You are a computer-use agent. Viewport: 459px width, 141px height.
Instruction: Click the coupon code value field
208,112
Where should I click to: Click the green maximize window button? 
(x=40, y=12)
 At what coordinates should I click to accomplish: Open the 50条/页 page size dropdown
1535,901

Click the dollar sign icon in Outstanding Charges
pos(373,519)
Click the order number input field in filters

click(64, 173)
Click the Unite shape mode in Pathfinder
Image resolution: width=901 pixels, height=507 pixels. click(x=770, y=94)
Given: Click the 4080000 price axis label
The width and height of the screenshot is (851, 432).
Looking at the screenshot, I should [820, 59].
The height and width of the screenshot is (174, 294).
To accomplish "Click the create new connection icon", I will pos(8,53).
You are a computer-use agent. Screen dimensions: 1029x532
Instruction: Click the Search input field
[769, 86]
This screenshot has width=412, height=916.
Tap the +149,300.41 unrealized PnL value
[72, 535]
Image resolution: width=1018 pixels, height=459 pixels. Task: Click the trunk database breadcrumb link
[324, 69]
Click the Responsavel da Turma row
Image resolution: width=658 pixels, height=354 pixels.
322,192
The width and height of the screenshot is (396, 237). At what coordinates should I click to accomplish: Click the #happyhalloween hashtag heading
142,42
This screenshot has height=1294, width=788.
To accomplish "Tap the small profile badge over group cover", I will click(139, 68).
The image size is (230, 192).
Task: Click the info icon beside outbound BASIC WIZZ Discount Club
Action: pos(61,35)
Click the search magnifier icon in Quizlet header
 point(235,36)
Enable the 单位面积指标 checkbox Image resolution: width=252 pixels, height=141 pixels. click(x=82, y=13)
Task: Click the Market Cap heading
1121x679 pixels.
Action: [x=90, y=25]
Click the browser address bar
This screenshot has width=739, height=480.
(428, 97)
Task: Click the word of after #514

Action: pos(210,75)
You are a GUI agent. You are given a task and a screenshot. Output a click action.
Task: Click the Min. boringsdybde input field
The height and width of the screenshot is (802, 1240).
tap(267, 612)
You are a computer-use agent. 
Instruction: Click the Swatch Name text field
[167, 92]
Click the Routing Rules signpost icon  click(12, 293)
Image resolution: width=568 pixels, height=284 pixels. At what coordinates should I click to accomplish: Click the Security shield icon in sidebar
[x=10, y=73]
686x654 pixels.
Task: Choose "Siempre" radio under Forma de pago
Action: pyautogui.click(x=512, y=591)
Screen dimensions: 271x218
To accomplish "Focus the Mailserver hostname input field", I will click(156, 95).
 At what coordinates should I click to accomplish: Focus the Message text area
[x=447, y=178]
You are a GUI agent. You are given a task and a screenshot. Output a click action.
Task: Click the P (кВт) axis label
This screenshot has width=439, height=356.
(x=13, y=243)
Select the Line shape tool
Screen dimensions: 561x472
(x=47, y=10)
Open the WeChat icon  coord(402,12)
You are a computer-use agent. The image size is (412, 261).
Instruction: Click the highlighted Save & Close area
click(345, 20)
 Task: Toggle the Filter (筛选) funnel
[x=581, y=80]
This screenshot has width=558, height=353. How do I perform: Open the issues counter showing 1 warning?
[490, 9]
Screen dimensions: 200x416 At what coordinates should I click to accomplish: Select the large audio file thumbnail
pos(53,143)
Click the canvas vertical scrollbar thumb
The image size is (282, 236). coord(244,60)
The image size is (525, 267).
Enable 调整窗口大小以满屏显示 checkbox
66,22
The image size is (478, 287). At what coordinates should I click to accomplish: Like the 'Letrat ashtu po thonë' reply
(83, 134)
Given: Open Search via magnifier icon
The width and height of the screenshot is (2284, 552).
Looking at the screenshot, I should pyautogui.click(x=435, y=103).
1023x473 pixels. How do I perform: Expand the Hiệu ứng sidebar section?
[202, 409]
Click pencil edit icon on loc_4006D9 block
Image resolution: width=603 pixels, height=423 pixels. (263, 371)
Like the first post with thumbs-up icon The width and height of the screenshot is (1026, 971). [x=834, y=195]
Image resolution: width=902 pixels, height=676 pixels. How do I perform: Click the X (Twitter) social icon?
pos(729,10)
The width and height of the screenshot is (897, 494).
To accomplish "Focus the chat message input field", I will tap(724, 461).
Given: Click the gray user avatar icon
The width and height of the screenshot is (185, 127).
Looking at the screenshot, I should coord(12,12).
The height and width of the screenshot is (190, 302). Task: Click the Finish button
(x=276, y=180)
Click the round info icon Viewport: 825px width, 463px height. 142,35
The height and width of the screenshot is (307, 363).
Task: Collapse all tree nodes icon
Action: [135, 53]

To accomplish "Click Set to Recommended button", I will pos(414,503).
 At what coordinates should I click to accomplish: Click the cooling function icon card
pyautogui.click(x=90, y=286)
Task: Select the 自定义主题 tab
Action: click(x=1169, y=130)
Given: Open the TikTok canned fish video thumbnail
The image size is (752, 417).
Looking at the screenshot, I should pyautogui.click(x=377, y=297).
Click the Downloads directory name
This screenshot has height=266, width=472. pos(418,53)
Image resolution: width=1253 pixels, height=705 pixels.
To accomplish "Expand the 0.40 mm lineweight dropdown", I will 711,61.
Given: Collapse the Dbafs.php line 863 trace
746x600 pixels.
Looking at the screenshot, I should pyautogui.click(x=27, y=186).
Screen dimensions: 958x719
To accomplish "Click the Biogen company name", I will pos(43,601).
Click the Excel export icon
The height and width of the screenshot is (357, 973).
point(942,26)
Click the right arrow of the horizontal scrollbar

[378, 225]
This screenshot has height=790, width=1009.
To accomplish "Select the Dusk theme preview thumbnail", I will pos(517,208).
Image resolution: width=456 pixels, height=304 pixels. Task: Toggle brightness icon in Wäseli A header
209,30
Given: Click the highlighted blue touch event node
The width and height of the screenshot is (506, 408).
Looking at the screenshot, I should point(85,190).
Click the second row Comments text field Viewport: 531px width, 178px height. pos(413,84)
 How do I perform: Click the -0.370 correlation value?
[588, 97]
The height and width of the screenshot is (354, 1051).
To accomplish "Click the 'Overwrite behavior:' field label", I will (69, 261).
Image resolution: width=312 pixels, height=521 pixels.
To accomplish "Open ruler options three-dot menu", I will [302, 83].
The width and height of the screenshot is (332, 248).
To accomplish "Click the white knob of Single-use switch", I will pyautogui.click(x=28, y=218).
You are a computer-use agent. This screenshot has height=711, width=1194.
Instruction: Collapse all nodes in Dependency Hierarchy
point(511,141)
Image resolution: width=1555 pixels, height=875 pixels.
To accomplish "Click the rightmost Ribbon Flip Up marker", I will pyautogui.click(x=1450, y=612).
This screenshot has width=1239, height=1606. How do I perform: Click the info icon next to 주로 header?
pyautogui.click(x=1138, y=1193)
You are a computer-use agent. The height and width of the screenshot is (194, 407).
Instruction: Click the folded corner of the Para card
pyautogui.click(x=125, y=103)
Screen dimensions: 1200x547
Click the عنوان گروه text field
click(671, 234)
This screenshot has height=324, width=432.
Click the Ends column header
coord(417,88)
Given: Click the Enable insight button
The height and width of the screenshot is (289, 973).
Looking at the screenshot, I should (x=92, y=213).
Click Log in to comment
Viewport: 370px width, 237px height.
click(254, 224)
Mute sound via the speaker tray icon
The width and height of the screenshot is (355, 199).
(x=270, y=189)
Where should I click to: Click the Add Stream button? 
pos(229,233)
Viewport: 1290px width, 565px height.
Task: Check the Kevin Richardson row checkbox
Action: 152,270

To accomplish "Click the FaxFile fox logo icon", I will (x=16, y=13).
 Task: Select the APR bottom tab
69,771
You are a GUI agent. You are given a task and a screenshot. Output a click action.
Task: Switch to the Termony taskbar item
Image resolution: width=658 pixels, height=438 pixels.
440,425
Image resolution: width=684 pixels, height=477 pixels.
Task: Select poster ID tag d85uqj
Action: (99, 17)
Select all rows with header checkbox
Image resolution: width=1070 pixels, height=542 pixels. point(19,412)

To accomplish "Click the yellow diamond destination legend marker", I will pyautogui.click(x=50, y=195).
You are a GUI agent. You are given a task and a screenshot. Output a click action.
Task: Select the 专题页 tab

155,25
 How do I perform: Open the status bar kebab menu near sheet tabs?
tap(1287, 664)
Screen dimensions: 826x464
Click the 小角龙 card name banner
_ _ _ _ _ _ _
Reproduce the rows from the line containing "Image resolution: width=312" up to and including the line containing "pyautogui.click(x=1138, y=1193)", requests included, and subtract 22 from every coordinate in the answers.

▶ [Solution to this problem]
Image resolution: width=312 pixels, height=521 pixels.
To accomplish "Open ruler options three-dot menu", I will [280, 61].
The width and height of the screenshot is (332, 248).
To accomplish "Click the white knob of Single-use switch", I will pyautogui.click(x=6, y=196).
You are a computer-use agent. This screenshot has height=711, width=1194.
Instruction: Collapse all nodes in Dependency Hierarchy
point(489,119)
Image resolution: width=1555 pixels, height=875 pixels.
To accomplish "Click the rightmost Ribbon Flip Up marker", I will pyautogui.click(x=1428, y=590).
This screenshot has width=1239, height=1606. How do I perform: Click the info icon next to 주로 header?
pyautogui.click(x=1116, y=1171)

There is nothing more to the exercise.